#### Exercise directions
Please rescale every line from the start through the line holding "Recuperar cuenta AddiExperto (999, 721)", inclusive, and reproduce only those lines, requests included. Multiply each answer coordinate by 2.25 and round to whole numbers with halves rounded up, leaving the numbers in the requests and their format samples unchanged.

— START Data shown —

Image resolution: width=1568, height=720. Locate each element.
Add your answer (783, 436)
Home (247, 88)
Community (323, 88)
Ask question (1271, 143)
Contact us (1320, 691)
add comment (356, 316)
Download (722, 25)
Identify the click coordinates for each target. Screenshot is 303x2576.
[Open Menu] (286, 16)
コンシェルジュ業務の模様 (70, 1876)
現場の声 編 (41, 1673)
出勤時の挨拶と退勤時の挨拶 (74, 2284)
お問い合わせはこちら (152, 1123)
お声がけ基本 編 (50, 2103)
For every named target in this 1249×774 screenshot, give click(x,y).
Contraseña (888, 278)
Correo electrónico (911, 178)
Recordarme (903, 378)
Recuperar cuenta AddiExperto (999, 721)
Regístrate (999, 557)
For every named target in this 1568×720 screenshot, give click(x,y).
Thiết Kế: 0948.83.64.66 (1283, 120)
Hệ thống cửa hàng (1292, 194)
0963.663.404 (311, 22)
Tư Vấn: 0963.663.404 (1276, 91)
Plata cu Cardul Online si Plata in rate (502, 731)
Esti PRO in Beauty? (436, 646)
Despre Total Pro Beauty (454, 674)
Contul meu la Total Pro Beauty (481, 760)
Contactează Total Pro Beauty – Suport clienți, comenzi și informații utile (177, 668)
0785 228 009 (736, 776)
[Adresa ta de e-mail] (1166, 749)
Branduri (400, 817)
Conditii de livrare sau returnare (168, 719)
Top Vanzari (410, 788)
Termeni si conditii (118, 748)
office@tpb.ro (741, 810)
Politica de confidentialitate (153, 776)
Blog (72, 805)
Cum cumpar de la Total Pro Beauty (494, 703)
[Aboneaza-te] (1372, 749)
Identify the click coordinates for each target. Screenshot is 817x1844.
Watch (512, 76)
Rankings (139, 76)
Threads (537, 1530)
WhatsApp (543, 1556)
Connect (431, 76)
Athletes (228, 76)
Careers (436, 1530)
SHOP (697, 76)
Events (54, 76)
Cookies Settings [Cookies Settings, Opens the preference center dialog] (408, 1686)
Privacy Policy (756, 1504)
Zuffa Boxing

— END Data shown —

#### Completed task
Image resolution: width=1568, height=720. Locate each element.
Add your answer (1762, 981)
Home (556, 198)
Community (727, 198)
Ask question (2860, 322)
Contact us (2970, 1555)
add comment (801, 711)
Download (1625, 56)
Identify the click coordinates for each target. Screenshot is 303x2576.
[Open Menu] (644, 36)
コンシェルジュ業務の模様 (158, 4221)
現場の声 編 (92, 3764)
出勤時の挨拶と退勤時の挨拶 (167, 5139)
お問い合わせはこちら (342, 2527)
お声がけ基本 編 (113, 4732)
For every named target in this 1249×774 screenshot, give click(x,y).
Contraseña (1998, 626)
Correo electrónico (2050, 401)
Recordarme (2032, 851)
Recuperar cuenta AddiExperto (2248, 1622)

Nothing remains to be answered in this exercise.